■ **DATA FOR PROCESSING**:
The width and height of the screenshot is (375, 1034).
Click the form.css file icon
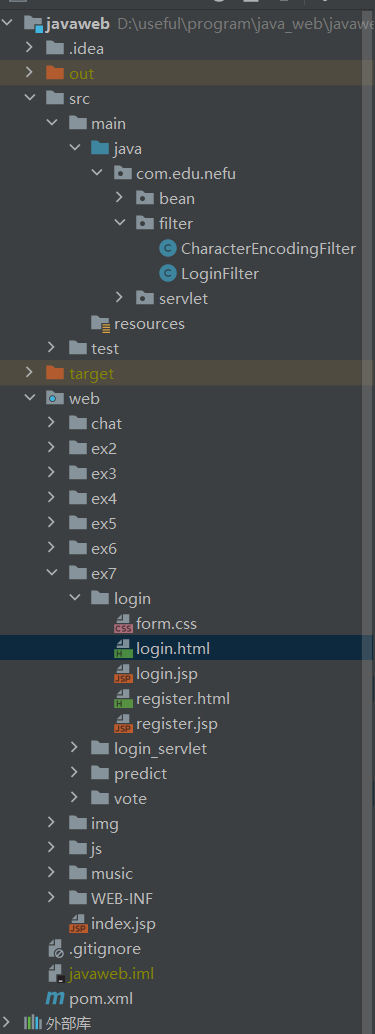tap(123, 624)
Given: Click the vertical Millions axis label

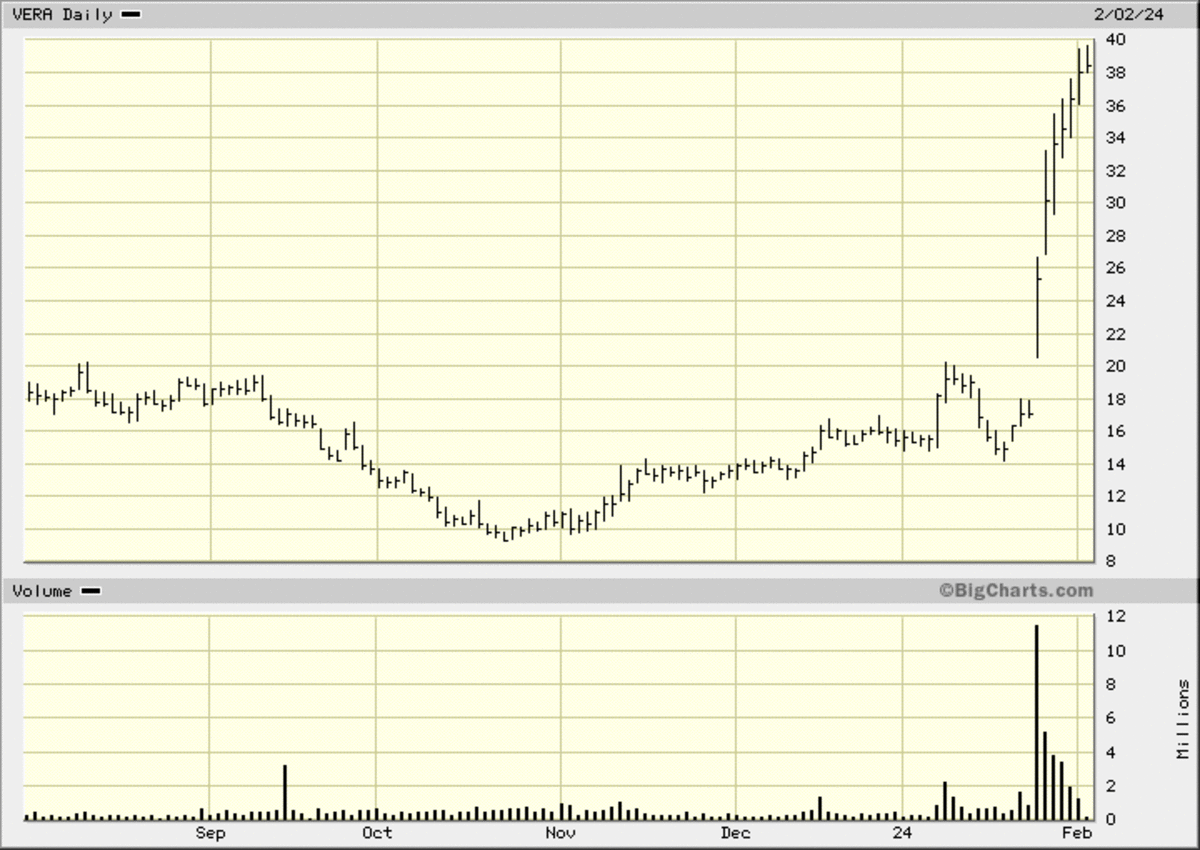Looking at the screenshot, I should coord(1183,718).
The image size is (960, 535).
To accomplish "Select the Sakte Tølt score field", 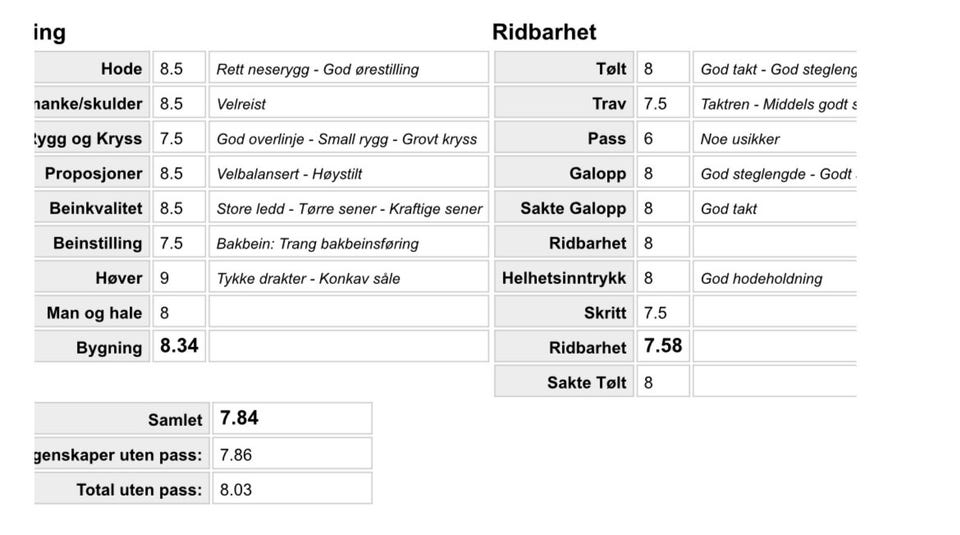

■ **EXERCISE GOAL**: Recast every line of the entries above as a Markdown table with the columns "Row" and "Line", numbering the rows and omitting blank lines. Leave the pictures out of the table.

■ **TASK SOLUTION**:
| Row | Line |
|---|---|
| 1 | The width and height of the screenshot is (375, 1034). |
| 2 | Click the form.css file icon |
| 3 | tap(123, 624) |
| 4 | Given: Click the vertical Millions axis label |
| 5 | Looking at the screenshot, I should coord(1183,718). |
| 6 | The image size is (960, 535). |
| 7 | To accomplish "Select the Sakte Tølt score field",  |